Hynek Hermansky: My Adventures with Speech

Hynek Hermansky is the Julian S. Smith Professor of the Electrical Engineering and the Director of Centre for Language and Speech Processing at the Johns Hopkins University in Baltimore, Maryland.  His main research interests are in bio-inspired speech processing. He has been working in speech research for over 30 years, previously as a Director of Research at the IDIAP Research Institute, Martigny and a Titular Professor at the Swiss Federal Institute of Technology in Lausanne, Switzerland, a Professor and Director of the Center for Information Processing at OHSU Portland, Oregon, a Senior Member of Research Staff at U S WEST Advanced Technologies in Boulder, Colorado, a Research Engineer at Panasonic Technologies in Santa Barbara, California, a Research Fellow at the University of Tokyo, and an Assistant Professor at the Brno University of Technology, Czech Republic.  He is a Fellow of IEEE for “Invention and development of perceptually-based speech processing methods”, and a Fellow of International Speech Communication Association for “Pioneering bio-inspired approaches to processing of speech”. He is the holder of the 2013 International Speech Communication Association Medal for Scientific Achievement, is a Member of The Board of the International Speech Communication Association, and a Member of the Editorial Board of Speech Communication.
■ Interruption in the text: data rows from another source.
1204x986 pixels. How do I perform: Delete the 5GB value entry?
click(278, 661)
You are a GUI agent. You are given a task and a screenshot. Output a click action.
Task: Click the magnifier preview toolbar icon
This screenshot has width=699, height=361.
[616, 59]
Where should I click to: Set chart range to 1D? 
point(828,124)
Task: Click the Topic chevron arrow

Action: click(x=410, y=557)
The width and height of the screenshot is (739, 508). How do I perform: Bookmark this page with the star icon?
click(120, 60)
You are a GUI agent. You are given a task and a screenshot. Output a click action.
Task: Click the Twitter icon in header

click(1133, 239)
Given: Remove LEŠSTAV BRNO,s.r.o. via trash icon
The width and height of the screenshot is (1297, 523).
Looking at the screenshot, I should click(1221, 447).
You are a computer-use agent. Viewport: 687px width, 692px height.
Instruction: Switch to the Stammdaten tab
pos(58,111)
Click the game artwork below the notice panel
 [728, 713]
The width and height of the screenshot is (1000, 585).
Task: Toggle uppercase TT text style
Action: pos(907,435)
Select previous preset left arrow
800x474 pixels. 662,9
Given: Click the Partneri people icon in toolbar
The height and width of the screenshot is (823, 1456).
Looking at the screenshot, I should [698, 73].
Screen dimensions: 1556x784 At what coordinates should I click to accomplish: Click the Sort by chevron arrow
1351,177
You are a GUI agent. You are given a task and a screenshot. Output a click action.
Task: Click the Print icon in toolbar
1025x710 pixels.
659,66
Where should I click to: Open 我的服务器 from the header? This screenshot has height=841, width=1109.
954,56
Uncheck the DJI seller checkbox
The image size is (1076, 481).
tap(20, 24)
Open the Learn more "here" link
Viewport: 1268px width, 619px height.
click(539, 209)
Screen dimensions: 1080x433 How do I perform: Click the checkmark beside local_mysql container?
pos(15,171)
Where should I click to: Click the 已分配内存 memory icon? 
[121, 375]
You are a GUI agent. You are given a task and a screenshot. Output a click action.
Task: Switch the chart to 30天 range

He was the General Chair of the 2013 ICASSP Workshop on Automatic Speech Recognition and Understanding, a Member of the Organizing Committee at the 2011 ICASSP in Prague, Technical Chair at the 1998 ICASSP in Seattle and an Associate Editor for IEEE Transaction on Speech and Audio. He holds 10 US patents and authored or co-authored over 200 papers in reviewed journals and conference proceedings. His speech processing techniques such as Perceptual Linear Prediction, RASTA spectral filtering, multi-stream speech information processing or data-driven discriminative Tandem technique are widely used in research laboratories worldwide as well as in industrial applications.  Prof. Hermansky holds Dr.Eng. degree from the University of Tokyo, and Dipl. Ing. degree from Brno University of Technology, Czech Republic. His talk takes place on Thursday, July 3, 1pm, at E104.

My Adventures with Speech

Abstract: I intend to mention some techniques I got involved in during the past 40 years. I will not dwell too much on details of the techniques. These are documented in various publications.  Rather, I will try to talk about things which we, researchers, may say in private but seldom write about: about personal intuitions and beliefs, about excitements,  frustrations, surprises, and interesting encounters on the road, while struggling to understand and emulate one of the most significant achievements of human race, the ability to communicate by speech.